## SUPPLIED MATERIAL

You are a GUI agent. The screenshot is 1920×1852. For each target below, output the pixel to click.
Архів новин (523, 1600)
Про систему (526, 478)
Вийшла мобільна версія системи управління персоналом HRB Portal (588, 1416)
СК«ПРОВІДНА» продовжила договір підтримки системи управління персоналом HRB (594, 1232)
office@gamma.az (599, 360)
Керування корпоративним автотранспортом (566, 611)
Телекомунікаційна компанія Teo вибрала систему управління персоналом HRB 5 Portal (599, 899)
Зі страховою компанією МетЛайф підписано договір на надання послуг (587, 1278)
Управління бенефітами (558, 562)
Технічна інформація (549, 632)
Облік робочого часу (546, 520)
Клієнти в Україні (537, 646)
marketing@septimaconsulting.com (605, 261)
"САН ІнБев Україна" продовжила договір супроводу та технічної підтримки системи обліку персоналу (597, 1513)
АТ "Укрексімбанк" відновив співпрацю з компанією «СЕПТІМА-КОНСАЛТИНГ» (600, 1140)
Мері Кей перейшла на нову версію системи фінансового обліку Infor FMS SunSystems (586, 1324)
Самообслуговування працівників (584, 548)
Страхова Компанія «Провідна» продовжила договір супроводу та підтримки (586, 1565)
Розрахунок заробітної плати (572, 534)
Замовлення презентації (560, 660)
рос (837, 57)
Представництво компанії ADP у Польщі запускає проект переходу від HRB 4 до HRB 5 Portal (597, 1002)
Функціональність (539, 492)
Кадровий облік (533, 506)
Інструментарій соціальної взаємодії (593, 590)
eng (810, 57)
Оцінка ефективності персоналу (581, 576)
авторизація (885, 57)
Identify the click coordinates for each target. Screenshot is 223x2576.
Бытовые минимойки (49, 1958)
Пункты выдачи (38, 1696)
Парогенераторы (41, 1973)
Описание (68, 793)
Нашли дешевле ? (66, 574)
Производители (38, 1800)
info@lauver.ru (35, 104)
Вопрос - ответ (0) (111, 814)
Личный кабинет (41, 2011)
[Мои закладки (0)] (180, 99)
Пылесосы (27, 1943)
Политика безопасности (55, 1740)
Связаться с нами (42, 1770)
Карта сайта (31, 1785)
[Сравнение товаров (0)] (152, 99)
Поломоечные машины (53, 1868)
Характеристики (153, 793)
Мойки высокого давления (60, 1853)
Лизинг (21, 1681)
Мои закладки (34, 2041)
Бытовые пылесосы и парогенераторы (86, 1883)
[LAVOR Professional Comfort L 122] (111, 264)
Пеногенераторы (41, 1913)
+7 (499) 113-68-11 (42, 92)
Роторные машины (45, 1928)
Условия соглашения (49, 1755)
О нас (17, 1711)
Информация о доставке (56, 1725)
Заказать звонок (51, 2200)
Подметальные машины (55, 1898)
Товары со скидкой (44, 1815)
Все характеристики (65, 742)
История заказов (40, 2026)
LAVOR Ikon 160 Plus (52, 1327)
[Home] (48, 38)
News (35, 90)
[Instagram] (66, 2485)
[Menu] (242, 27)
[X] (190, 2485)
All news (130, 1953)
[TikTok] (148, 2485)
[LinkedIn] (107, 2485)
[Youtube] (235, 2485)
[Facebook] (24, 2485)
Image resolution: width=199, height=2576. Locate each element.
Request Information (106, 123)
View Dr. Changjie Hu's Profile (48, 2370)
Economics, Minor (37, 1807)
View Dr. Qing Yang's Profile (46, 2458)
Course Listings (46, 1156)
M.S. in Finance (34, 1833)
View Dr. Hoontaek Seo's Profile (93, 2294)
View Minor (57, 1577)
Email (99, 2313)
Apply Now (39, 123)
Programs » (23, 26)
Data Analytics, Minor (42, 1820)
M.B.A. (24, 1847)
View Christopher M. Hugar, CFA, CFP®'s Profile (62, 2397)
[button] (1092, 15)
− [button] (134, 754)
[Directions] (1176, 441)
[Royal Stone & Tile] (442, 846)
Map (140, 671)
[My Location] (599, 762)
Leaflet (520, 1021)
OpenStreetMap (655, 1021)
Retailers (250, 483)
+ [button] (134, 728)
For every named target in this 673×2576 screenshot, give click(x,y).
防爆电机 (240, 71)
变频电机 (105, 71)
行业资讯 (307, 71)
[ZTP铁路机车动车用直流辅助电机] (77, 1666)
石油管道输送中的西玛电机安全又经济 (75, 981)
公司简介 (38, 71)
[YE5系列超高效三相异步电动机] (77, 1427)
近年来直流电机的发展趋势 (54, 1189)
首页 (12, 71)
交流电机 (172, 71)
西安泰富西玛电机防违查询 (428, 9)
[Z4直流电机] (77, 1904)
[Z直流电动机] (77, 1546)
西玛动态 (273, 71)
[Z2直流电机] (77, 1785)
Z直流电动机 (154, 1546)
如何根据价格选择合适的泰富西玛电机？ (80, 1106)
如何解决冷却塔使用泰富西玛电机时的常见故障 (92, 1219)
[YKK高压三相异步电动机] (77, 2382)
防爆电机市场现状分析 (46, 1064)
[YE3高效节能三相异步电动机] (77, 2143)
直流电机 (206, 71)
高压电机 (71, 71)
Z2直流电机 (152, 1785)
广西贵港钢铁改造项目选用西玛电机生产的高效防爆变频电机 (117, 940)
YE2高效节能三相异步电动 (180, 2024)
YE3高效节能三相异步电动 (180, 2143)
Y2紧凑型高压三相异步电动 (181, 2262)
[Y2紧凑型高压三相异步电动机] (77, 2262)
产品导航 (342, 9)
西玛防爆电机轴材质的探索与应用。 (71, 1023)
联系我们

## ABOUT THIS TASK
Restate exactly, and only, the line containing "[Z2直流电机] (77, 1785)" together with all lines after it to the end of the material.

## EXERCISE RESULT
[Z2直流电机] (77, 1785)
Z直流电动机 (154, 1546)
如何根据价格选择合适的泰富西玛电机？ (80, 1106)
如何解决冷却塔使用泰富西玛电机时的常见故障 (92, 1219)
[YKK高压三相异步电动机] (77, 2382)
防爆电机市场现状分析 (46, 1064)
[YE3高效节能三相异步电动机] (77, 2143)
直流电机 (206, 71)
高压电机 (71, 71)
Z2直流电机 (152, 1785)
广西贵港钢铁改造项目选用西玛电机生产的高效防爆变频电机 (117, 940)
YE2高效节能三相异步电动 (180, 2024)
YE3高效节能三相异步电动 (180, 2143)
Y2紧凑型高压三相异步电动 (181, 2262)
[Y2紧凑型高压三相异步电动机] (77, 2262)
产品导航 (342, 9)
西玛防爆电机轴材质的探索与应用。 (71, 1023)
联系我们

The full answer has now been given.